‘The Wrath of Becky’ Review: Teenage Riot

Continuing the vigilante adventures of its teenage drifter namesake (Lulu Wilson), “The Wrath of Becky” (a sequel “Bucky” in 2020) found him once again at war with right-wing knuckle-draggers.

It’s been two years since her father was murdered by neo-Nazis, and Becky and her canine companion, Diego, have burned through several foster families before finally landing in the home of kind Elena (Dennis Burris). Now 16, Becky works as a diner waitress, plays Scrabble with Elena and fantasizes about slitting the throat of a heterosexual customer. All she needs is an inciting incident, and here, on cue, come the Noblemen, a bunch of white supremacists and mutineers, who violently attack Elena and abandon Diego. If “John Wick” taught us anything, it’s never hurt a dog.

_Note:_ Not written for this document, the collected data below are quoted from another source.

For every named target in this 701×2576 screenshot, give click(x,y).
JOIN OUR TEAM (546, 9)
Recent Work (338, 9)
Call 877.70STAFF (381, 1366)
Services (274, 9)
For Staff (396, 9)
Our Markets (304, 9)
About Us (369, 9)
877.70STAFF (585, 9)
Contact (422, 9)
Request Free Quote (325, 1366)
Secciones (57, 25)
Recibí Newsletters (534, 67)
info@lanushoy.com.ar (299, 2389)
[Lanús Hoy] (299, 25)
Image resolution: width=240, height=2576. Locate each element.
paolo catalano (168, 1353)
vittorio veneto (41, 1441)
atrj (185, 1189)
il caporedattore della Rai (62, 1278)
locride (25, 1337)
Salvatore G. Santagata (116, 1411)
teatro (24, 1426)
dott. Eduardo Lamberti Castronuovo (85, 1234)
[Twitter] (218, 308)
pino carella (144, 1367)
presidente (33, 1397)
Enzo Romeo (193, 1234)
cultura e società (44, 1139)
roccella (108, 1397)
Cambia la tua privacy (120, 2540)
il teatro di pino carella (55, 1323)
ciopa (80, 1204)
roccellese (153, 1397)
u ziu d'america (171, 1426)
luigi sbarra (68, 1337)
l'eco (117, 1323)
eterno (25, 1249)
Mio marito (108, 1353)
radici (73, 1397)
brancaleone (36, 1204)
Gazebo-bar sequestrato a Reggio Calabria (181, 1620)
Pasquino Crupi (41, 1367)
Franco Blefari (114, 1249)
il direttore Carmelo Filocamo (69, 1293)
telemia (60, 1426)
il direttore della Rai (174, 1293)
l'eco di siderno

Directed by Matt Angell and Suzanne Cote, “The Wrath of Becky” follows the rote rhythm of a revenge thriller as Becky, in a red boiler suit and blue nails, leads the men to a cozy farmhouse and Tells news of their racist plans. The subsequent slaughters are inventive, fast-paced and the cat-and-mouse structure entertaining. But the rats themselves are — apart from their mild-mannered leader, played by Seann William Scott — such rude idiots that Becky’s superiority is never in doubt.

Considering the current multitude of such groups, “Becky’s Wrath” should at least have chilled us. But the film’s almost ludicrous treatment of its looseness, combined with Becky’s comedic style, haemorrhages the tension. Wilson, however, is consistently fantastic, and deserves more thought-provoking material. If there is to be a third film, the ending suggests that it might get one.

Becky’s Wrath
Rated R for offensive dialogue and gore. Running time: 1 hour 23 minutes. In theaters.